Different Fiction

I’m reading a work of fiction this week that defies categorization. The debut book by Matt Mikalatos, entitled Imaginary Jesus (Tyndale), includes the caveat “A not-quite-true story” on the cover. So it’s not pretending to be non-fiction, which usually leaves us with Novel. But this book isn’t quite a novel either.

There have been a few books like this before. C. S. Lewis wrote a couple—The Screwtape Letters and The Great Divorce. In essence the “story” has some autobiographical element—even if nothing more than the writer’s supposed discovery of letters, explained in a prologue—and has less to do with “what happens” than with what the characters think and believe and choose.

Another more recent book in this style comes to mind, though written from a different worldview. I’m referring to The Shack. In a similar way to Mikalatos’s work, the “story” is primarily a vehicle to discuss theology, though Imaginary Jesus does so by employing humor and The Shack by utilizing pathos.

So what genre are these kinds of books? They aren’t “true” in the way we generally think of biography or memoir, yet they aren’t fictitious in the way we are accustomed to think of novels.

They exercise a great deal of latitude when it comes to the reality of the events.

Lewis wrote about two demons corresponding and a dead man destined for hell experiencing a taste of heaven. Paul Young, author of The Shack, wrote about a man’s encounter with the three persons of the Godhead, in physical form. And Mikalatos employs time travel to visit the first century, a talking donkey, and an appearance of the Apostle Peter in the twenty-first century.

Yet the content—the what’s-it-about—of all these works deals with spiritual reality, though not in the straightforward way a book on theology does. The uncommon manner of delivering the subject matter makes it more easily understood because, in essence, the books use the ultimate fiction technique—showing more than telling.

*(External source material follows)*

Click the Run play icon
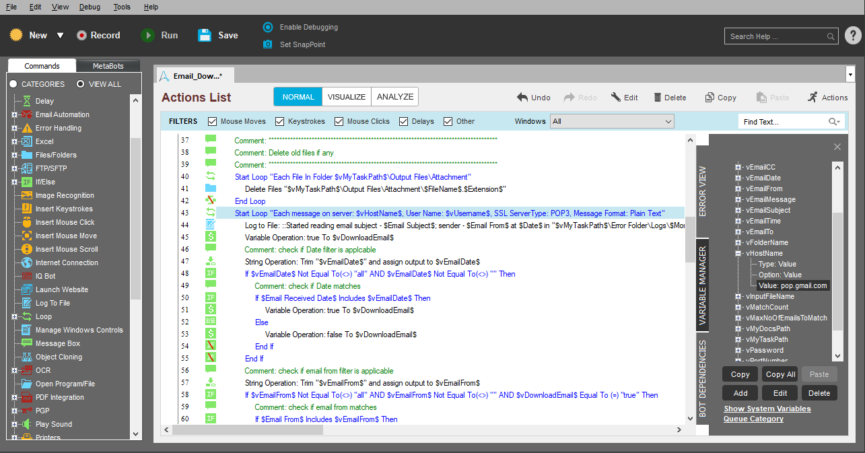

So I wonder, will more such books be on the horizon? In which case, we may need to create a new category, a new way of labeling this kind of different fiction.


Filed under Writing Style

6 responses to “Different Fiction

  1. My editors and I debated this very question for some time. I eventually championed the thought of it being something like “gonzo fiction” after the tradition of gonzo journalism, and I think that’s pretty close. But of course that’s actually assuming that it’s funny or at least out-sized, which would apply to Imaginary Jesus but probably not the other books you mention.

    I also wasn’t sure I agreed with “A not-quite-true story” as I think it’s all true in it’s way, it’s just that it’s not all factual. If that makes sense….

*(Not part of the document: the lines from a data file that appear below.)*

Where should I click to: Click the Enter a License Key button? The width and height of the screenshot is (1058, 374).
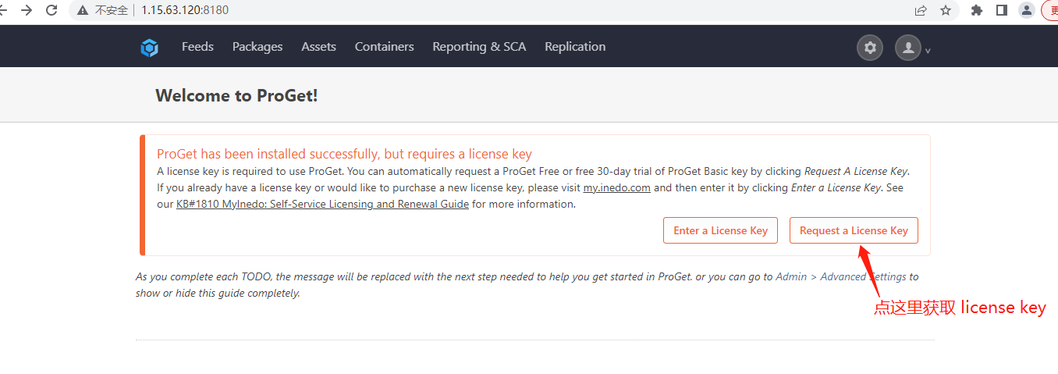tap(720, 230)
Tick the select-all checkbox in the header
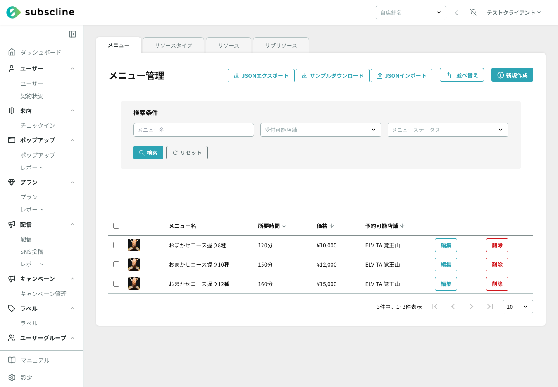Screen dimensions: 558x387 (x=116, y=226)
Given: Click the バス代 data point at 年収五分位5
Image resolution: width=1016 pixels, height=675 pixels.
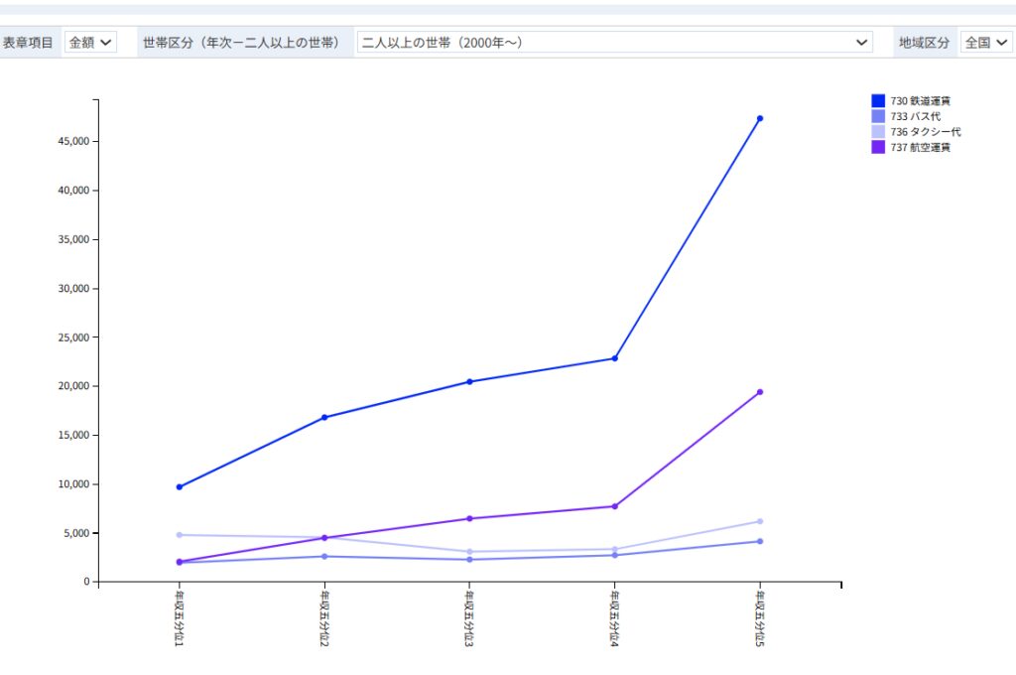Looking at the screenshot, I should tap(760, 541).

    thanks for this post, Becky! Looking forward to seeing what else the gang comes up with this week!


  2. Pingback: CSFF Blog Tour – Imaginary Jesus by Matt Mikalatos, Day 1 « A Christian Worldview of Fiction

  3. In order to avoid writing an undefinable piece of “different fiction,” I have to admit I have not read ‘Imaginary Jesus’ nor ‘The Great Divorce’. I have read ‘The Shack’ and ‘The Screwtape Letters’.

    That being said, I’m not sure why ‘Imaginary Jesus’ needs to be redefined as some other type of fiction or literature. Granted, it doesn’t fit into our “box” of literary genera, but perhaps our box is too small.

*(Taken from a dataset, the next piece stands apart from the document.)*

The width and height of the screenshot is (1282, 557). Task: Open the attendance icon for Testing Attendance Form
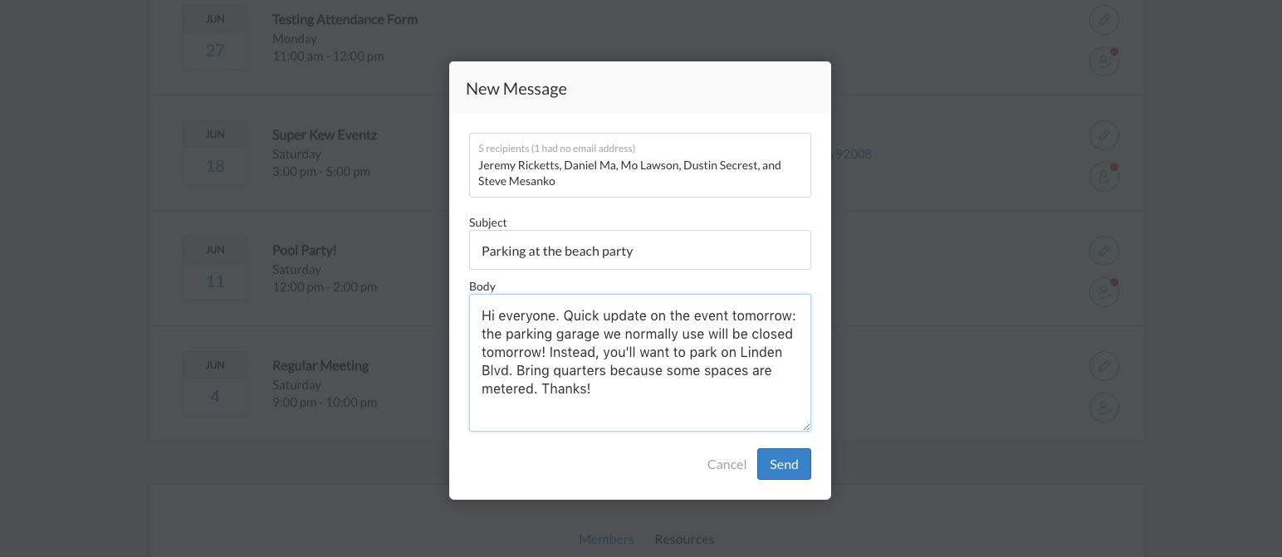(1103, 61)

    “Once-upon-a-time” only “tragedy” and “comedy” fit into a literary boxes. Now we watch situation “comedy” which isn’t classic Comedy at all; and both tragedy and comedy are heaped up into one classification: drama. And drama is considered “not comedy.”

    Historically our making of genera doesn’t work. If a “new kind of fiction” is needed, perhaps it should be called, as suggested “different fiction”. Would that really be so bad?

  4. Wayne, I don’t think it needs to be redefined, but people don’t always know what to do with it. For example, when Jeff Gerke was making a list of speculative fiction over at WhereTheMapEnds, I was shocked that he left off the Lewis works. Of course they’re fiction, I thought. They need to be added. But they aren’t novels, and all the others on the list were. So do they belong? Or not?

    I do think we could come up with something more inventive than “different.” I didn’t realize you and your publishers worked on just that, Matt. Maybe Memoir-ized fiction. 😉


  5. Of course when you start really getting into genre theory, you can really put any book in a genre with another if you can find some similarity between them. One of the common metaphors is the biological one, that we choose certain traits and then make those the defining ones… so something like the platypus is put into the mammal category despite the fact that it lays eggs, or dolphins are categorized as mammals rather than some sort of fish.

    I think Imaginary Jesus is a platypus. It has some weird bits that make it possible to put it in multiple genres.

    Anyway, fun discussion. Here’s an odd aside: this is the first fiction book that Barna Books has published, but all of the editorial and acquisitions and so on was done through Tyndale’s non-fiction book group. Pretty funny.

  6. OK, I love the analogy, Matt. And the conclusion. So you write platypus fiction. Perfect! 😀

    And the oddity you mentioned? Remember, this is the business that lets buyers (stores) return product as they wish, so nothing surprises me really.